Conditional Probability of CDR3 region given V-gene and J-gene

Yongkang Li

unread,

Jul 24, 2024, 2:41:27 PM7/24/24

to partis

Hello,

Hope you are doing well!

I would like to ask if there is any way to calculate the conditional probability of CDR3 region given V-gene and J-gene. For example, if I know the V-gene, J-gene, the length of CDR3 region and the length of deletion of V3' and J5', would it be possible to calculate the conditional probability of CDR3 region directly with partis? If not, would it be possible for you to kindly tell me the corresponding code snippets that calculate the likelihood regarding the CDR3 region? Thank you so much!

Evan

Duncan Ralph

unread,

Jul 28, 2024, 10:54:23 AM7/28/24

to Yongkang Li, partis

Sorry for the delay, I've been travelling. It's been a very long time since I've been in the guts of the partis HMM, so I could be wrong, but I don't think there'd be any reasonably easy way to calculate the CDR3 region probability. Mostly because partis calculates probabilities on the V, D, and J regions separately (with insertions attached to a neighboring region), rather than on CDR/FWK regions. So the CDR3 probability would require bits of all three different pieces, which isn't possible to get. If D + insertion would be good enough for you (I believe the VD insertion is included with D, and DJ insertion is included with J, but I'm not sure), you might be able to get it from the existing probabilities.
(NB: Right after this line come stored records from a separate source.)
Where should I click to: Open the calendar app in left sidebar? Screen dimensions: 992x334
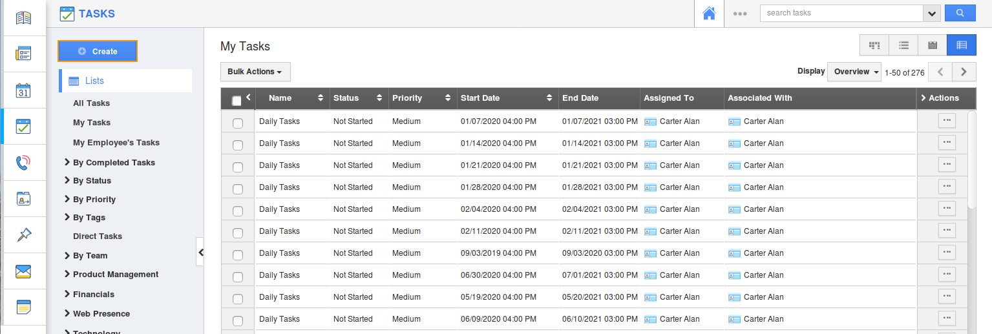[23, 90]
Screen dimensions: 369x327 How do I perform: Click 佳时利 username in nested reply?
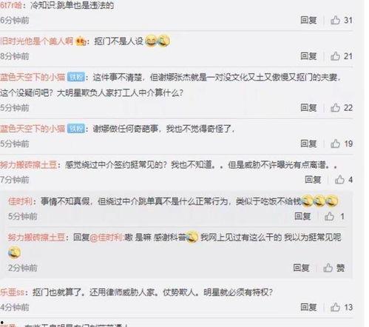20,201
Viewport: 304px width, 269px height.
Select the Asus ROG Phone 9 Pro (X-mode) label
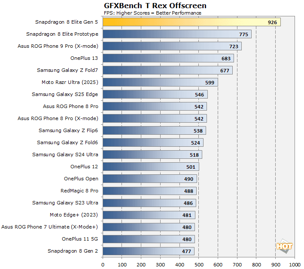click(x=58, y=46)
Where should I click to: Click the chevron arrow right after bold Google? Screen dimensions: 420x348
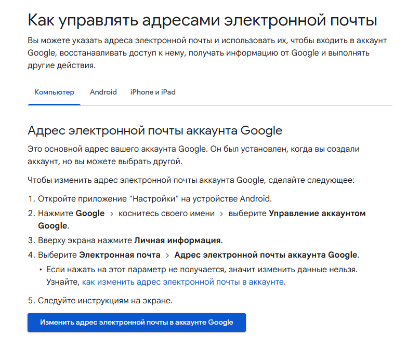111,213
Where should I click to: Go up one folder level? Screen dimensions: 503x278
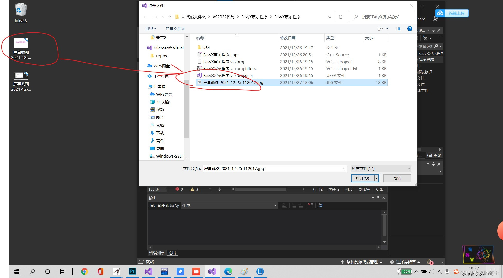tap(170, 17)
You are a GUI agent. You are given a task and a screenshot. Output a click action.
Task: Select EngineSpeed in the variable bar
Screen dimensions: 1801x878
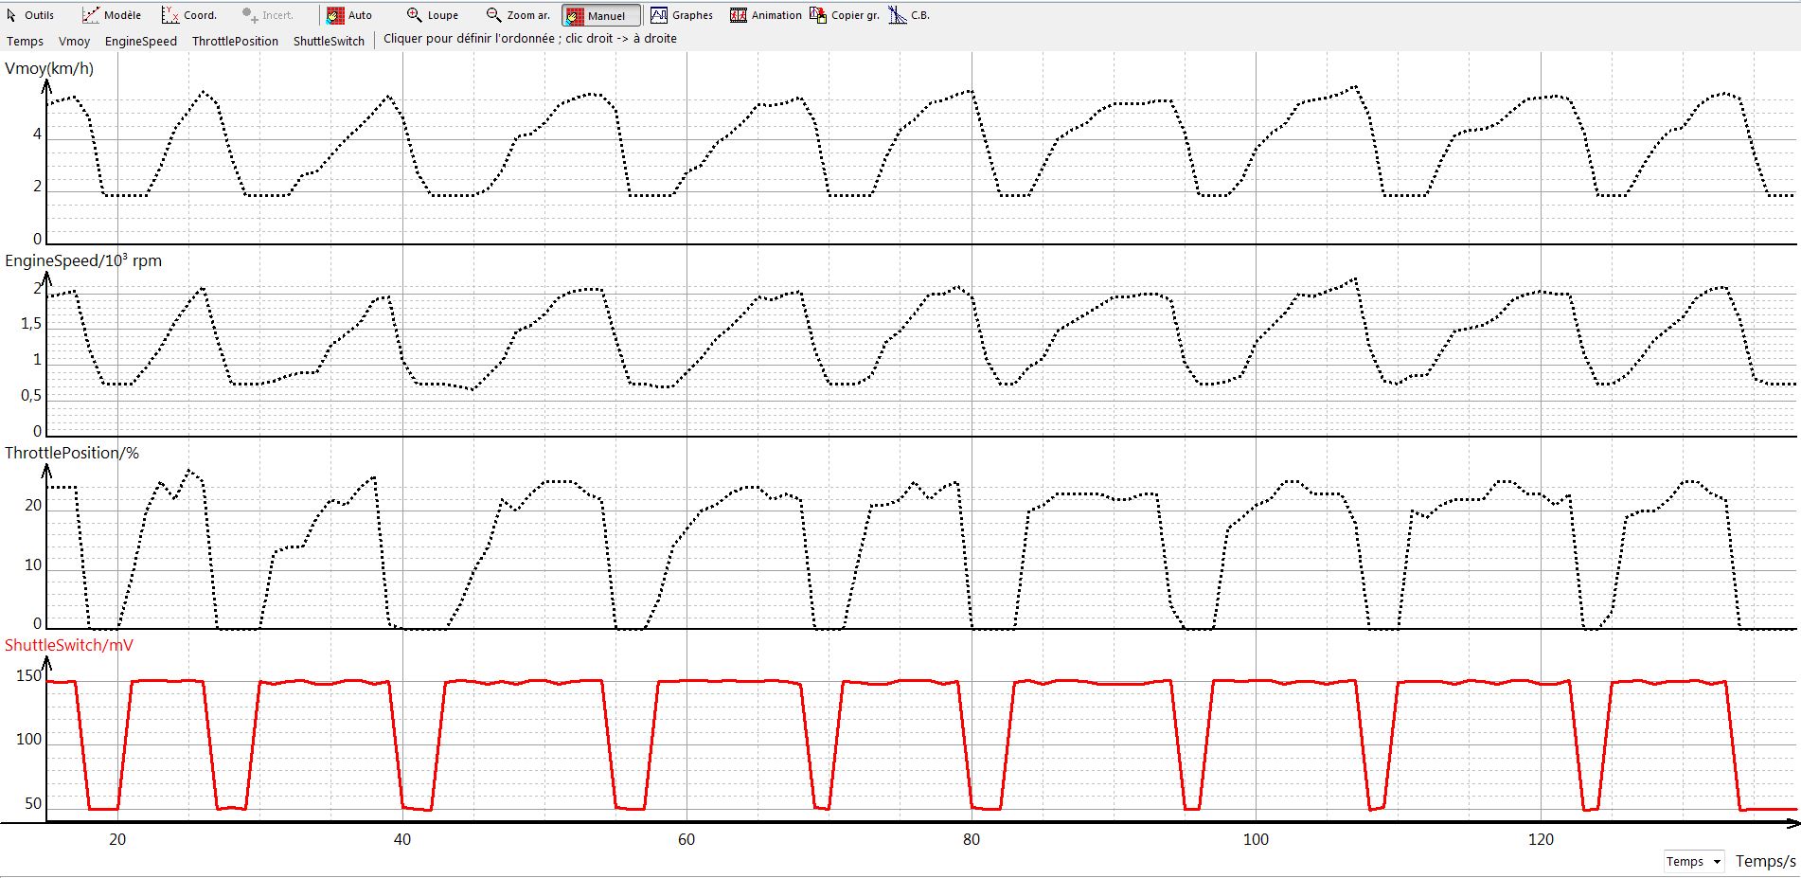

You'd want to start probably looking through these options for alternative annotations and naive probability estimates, if you haven't already:

https://github.com/psathyrella/partis/blob/dev/docs/subcommands.md#annotation-uncertainties-alternative-annotations

https://github.com/psathyrella/partis/blob/dev/docs/subcommands.md#naive-rearrangement-probability-estimates

In particular the second one mentions this script, which sums probabilities in a way that I think is what you'd want to do:

https://github.com/psathyrella/partis/blob/dev/bin/get-naive-probabilities.py

I would also recommend running on one or two sequences with --debug 2 turned on (piping to less -RS), which prints every probability that it calculates as it does so, for each k_v/k_d pair, etc (see screenshot for example output)

--
You received this message because you are subscribed to the Google Groups "partis" group.
To unsubscribe from this group and stop receiving emails from it, send an email to partis+un...@googlegroups.com.
To view this discussion on the web visit https://groups.google.com/d/msgid/partis/bdcda762-9a18-470d-be7b-8ed6541a9428n%40googlegroups.com.

p.jpg

Yongkang Li

unread,

Jul 30, 2024, 10:58:15 AM7/30/24

to partis

Hello,

Thank you so much for your response!

I think D + insertion might be a good enough approximation for me. It is just that I am a little bit confused about how to get this from the existing probabilities. I tried to calculate alternative annotations and use the get-naive-probabilities.py script. It looks like that I don't get the D + insertion probability. It is noteworthy that my input is just one sequence and I desire to get D + insertion probability of the only sequence as a UCA. Therefore, I don't think I need the step of annotation?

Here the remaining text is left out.